Hell J Nucl Med. 2015 Sep-Dec;18 Suppl 1:148.
Preventing cardiac diseases in childhood.
Petropoulos A1, Ehringer-Schetitska D, Fritsch P, Jokinen E, Dalla Pozza R, Oberhoffer R.
The burden of cardiac disease in childhood is unknown. It will be a sum of 1% of living births in the general population, suffering from Congenital Heart Disease (CHD) + approximately 2.5% of the general population suffering from bicuspid aortic valve diseases + an unknown higher prevalence of acquired diseases. Cardiomyopathies, arrhythmias – sudden cardiac death (SCD), rheumatic heard disease, hypertension and accelerating atherosclerosis are among the most frequent. Adding on, genetic syndromes including cardiac defects, endocarditis and myocarditis we can address a large pediatric population worldwide, suffering from heart disease. Diagnosis and treatment of these diseases are not afforded in many countries worldwide due to luck of human and material resources. The aim of this paper is to describe how some of the above mentioned diseases can be either early detected or prevented. The working Group “Cardiovascular Prevention” of the Association of European Pediatric and Congenital Cardiology (AEPC) focused on some forms of them since its formation in 2011. These areas are: 1) some forms of critical CHD, 2) sudden cardiac death linked to sport activities and 3) detecting- preventing cardio vascular diseases CVD in the young. Methods-Populations: Measurements of pre and post ductal saturation of oxygen using pulse oximeters, after the first day from birth, can early and cheaply detect critical Ductal Arteriosus dependent pulmonary or systemic and cyanotic CHD, saving lives and decreasing significantly the cost of medical care. This screening test can be applied to all neonates as late as possible after their birth and before released to their homes. A combination of detailed medical history, physical examination and 12 lead ECG, during a pre-participation in sport activities medical screening test can prevent SCD, related to a variety of nosology. This combined screening test can be applied to all children before they are exposed to school or leisure sport activities. Screening to early detect and treating existent risk factors (RF) for CVD as well as preventing obesity and hypertension, contributes in lowering the burden of CVD. Specific screening tests as laboratory measurements of lipids, fasting glucose or regular measurements of Blood Pressure and waist to hip ratio in children with a family history of CVD or other co-morbidity that provokes accelerating atherosclerosis must be done on a regular basis.

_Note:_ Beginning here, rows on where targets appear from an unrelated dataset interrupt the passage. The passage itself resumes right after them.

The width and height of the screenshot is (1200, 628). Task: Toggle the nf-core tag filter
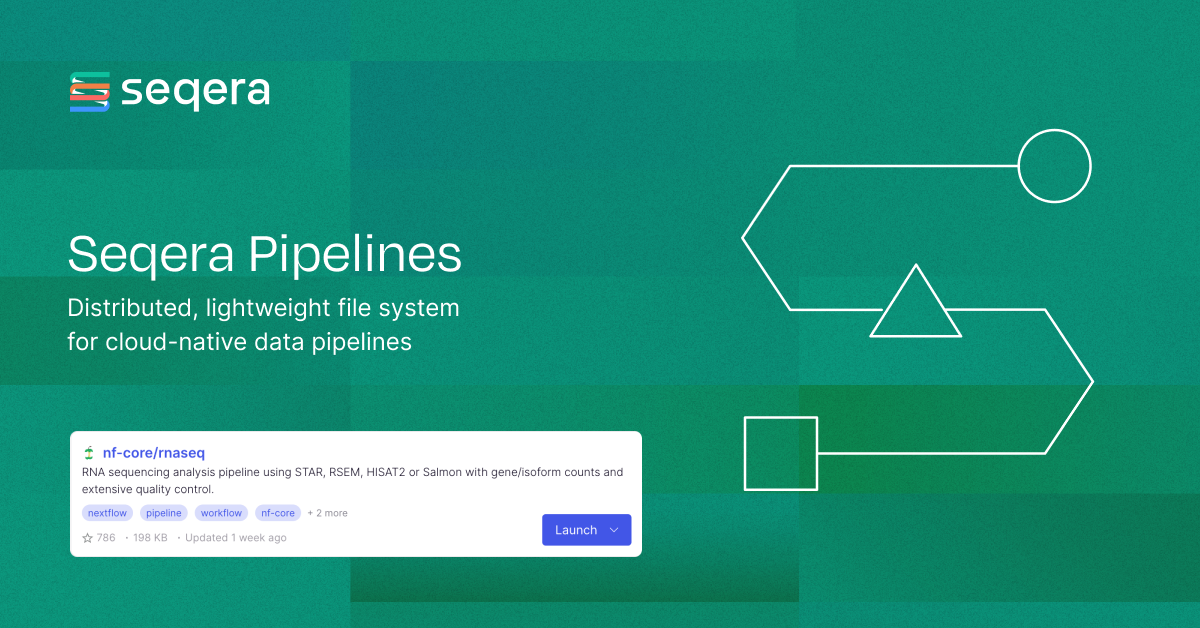pos(278,512)
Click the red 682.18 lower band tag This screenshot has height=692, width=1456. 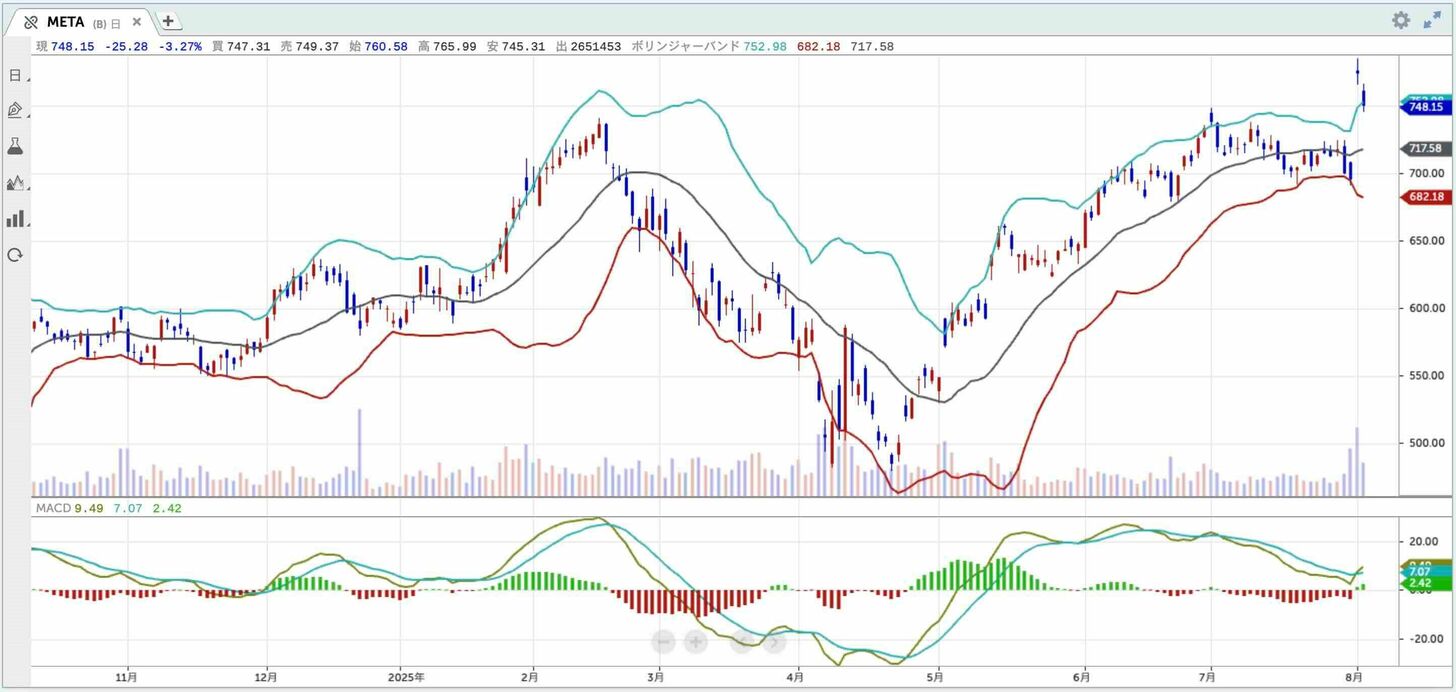click(x=1424, y=197)
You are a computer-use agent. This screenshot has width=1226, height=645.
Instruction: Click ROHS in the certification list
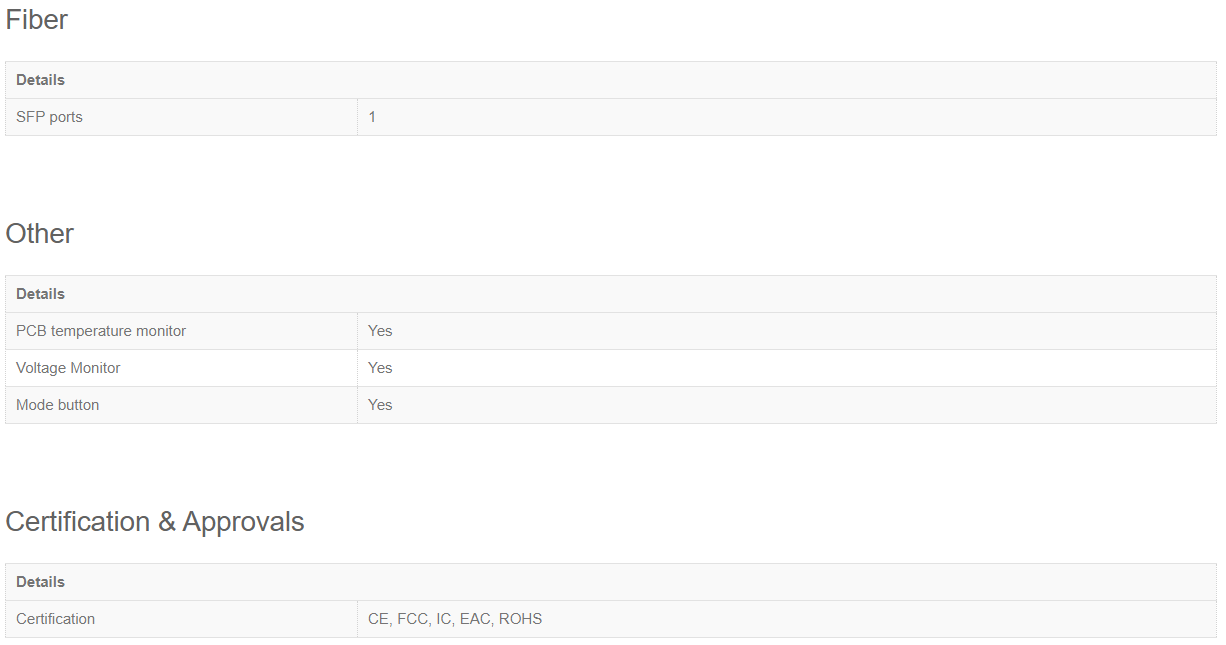520,619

Since 2010, four European studies reporting the test accuracy of routine pulse oximetry screening, in over 150.000 babies, have delivered new data. A systematic review and meta-analysis of 230.000 screened babies, reported high specificity, moderate sensitivity and a low false-positive rate. Routine screening for critical CHD using pulse oximetry is being increasingly supported and was added to the recommended uniform screening panel in the USA in 2011. Evaluating children with CHD before their involvement in sport activities, so a clear view in what they can and what they can’t to is vital for their safety. For children involved in competitive or leisure sport activities, an initial evaluation and a yearly F/U is vital. In cases of near SCD events an additional thorough investigation and appropriate management is required. Investigating the severity of the existing RF and cooperating with Pediatricians in their treatment (e.g. heredity forms of hyperlipidemias, existing hypertension) of them is essential. Furthermore preventing acceleration of atherosclerosis in patients with: Diabetes Mellitus I, II, chronic renal disease, post Kawasaki disease, post heart transplantation patients, Cardio-Metabolic Syndrome patients, by eradicating RF primordially or by alternating them by opposing a healthy life style or by medicine treatment, has sown in many studies to post pone clinical events in adulthood.
As many studies have proved the role of preventive measures that can alternate the outcome of cardiac diseases in childhood. AEPC/Preventive Cardiology working group is in the process to publish in the near future guidelines on this topic.